> [Given task]
Revise the data, from the line containing "You are a computer-use agent. The" down to the line containing "(1116, 104)", by replacing "hourglass" with "timer" and leaving all else unchanged. Reproduce only those lines, without the pictures.

> [Entries shown]
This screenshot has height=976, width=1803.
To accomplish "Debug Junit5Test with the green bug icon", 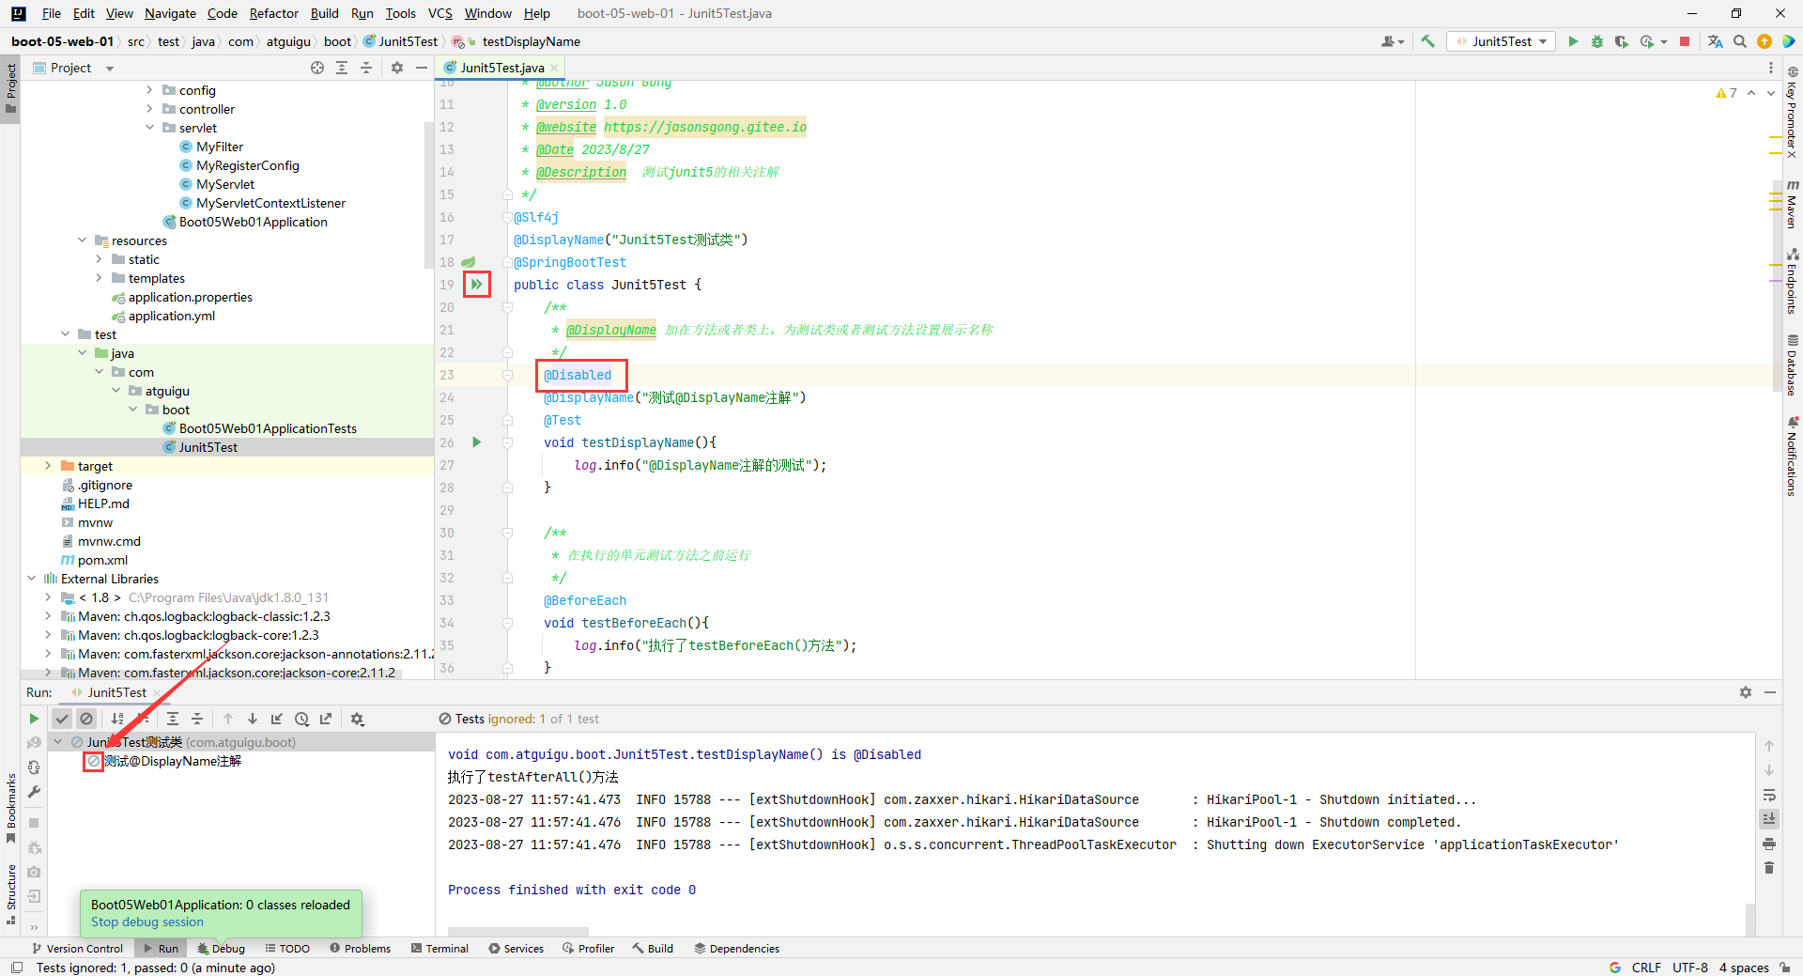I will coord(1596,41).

==

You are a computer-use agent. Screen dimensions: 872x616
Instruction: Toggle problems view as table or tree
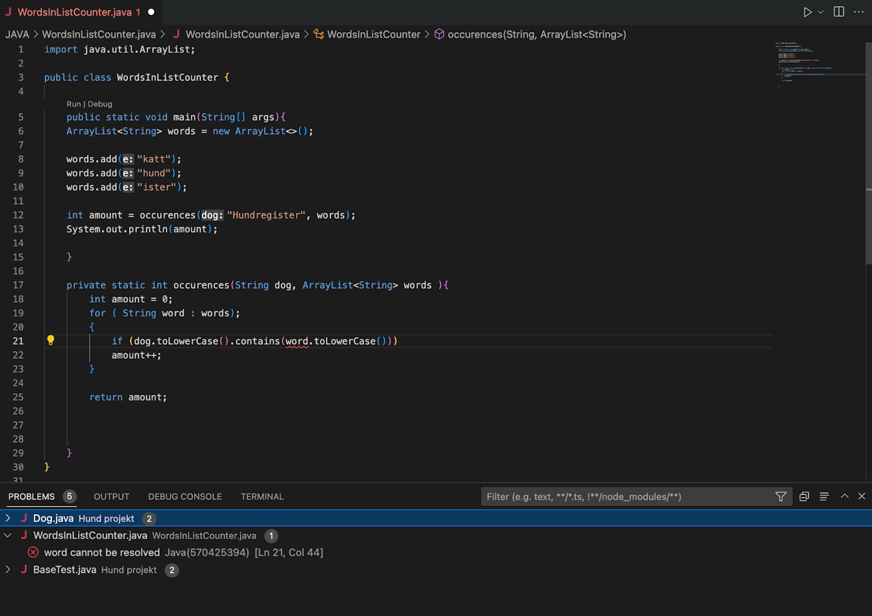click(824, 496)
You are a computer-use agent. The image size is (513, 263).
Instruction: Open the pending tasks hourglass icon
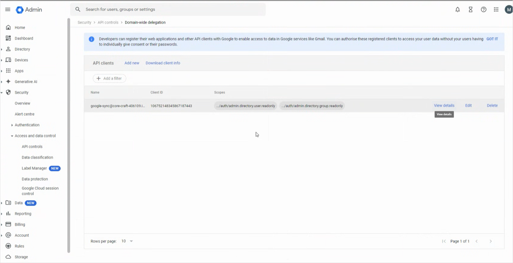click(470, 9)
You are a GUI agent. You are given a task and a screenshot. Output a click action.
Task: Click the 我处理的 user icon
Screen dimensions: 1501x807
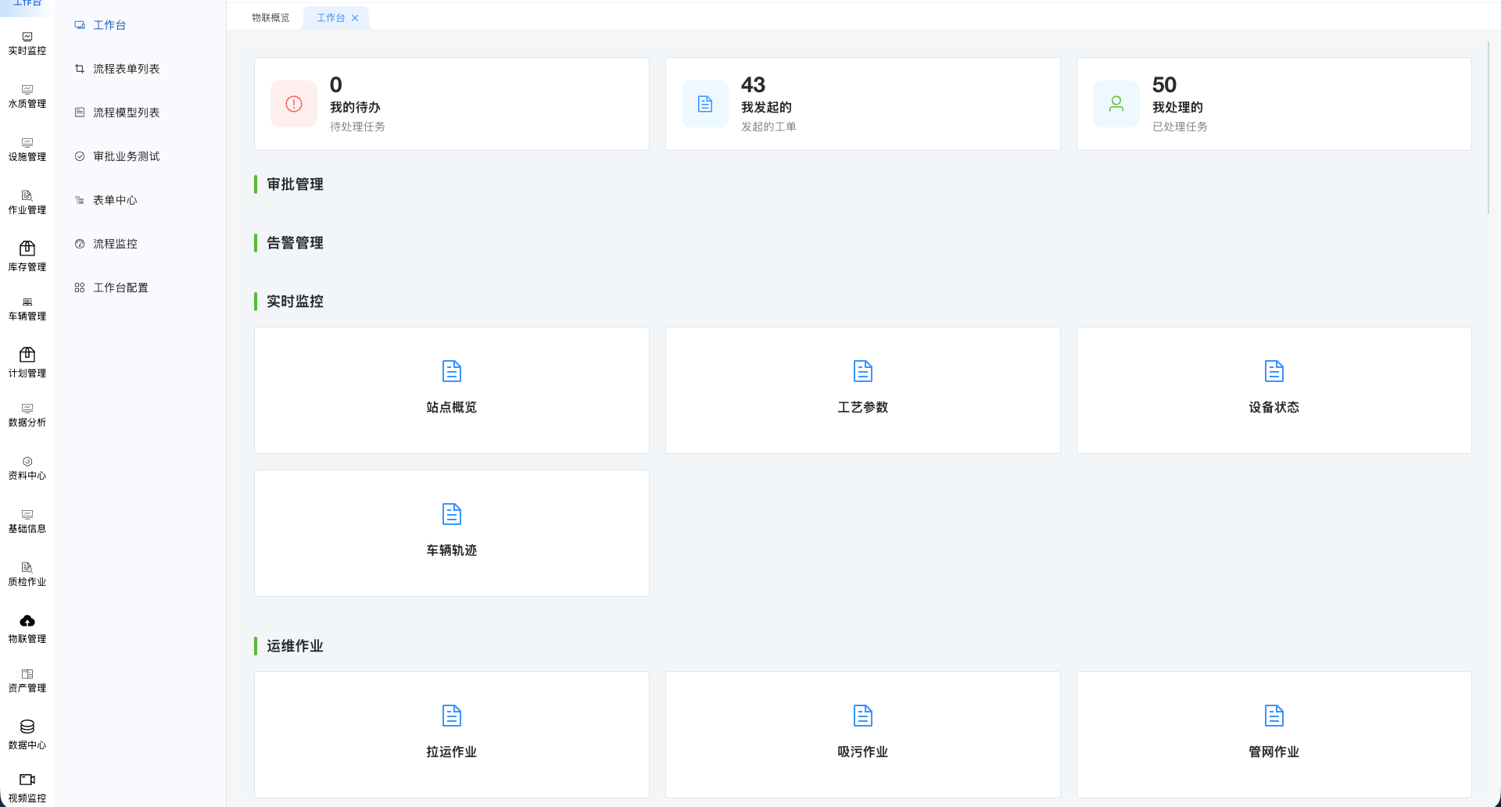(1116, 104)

> [Exercise solution]
You are a computer-use agent. The image size is (513, 263).
Instruction: Open the pending tasks timer icon
click(470, 9)
You are a GUI agent. You are given a task and a screenshot. Output a click action.
Task: Click the 我处理的 user icon
Screen dimensions: 1501x807
(1116, 104)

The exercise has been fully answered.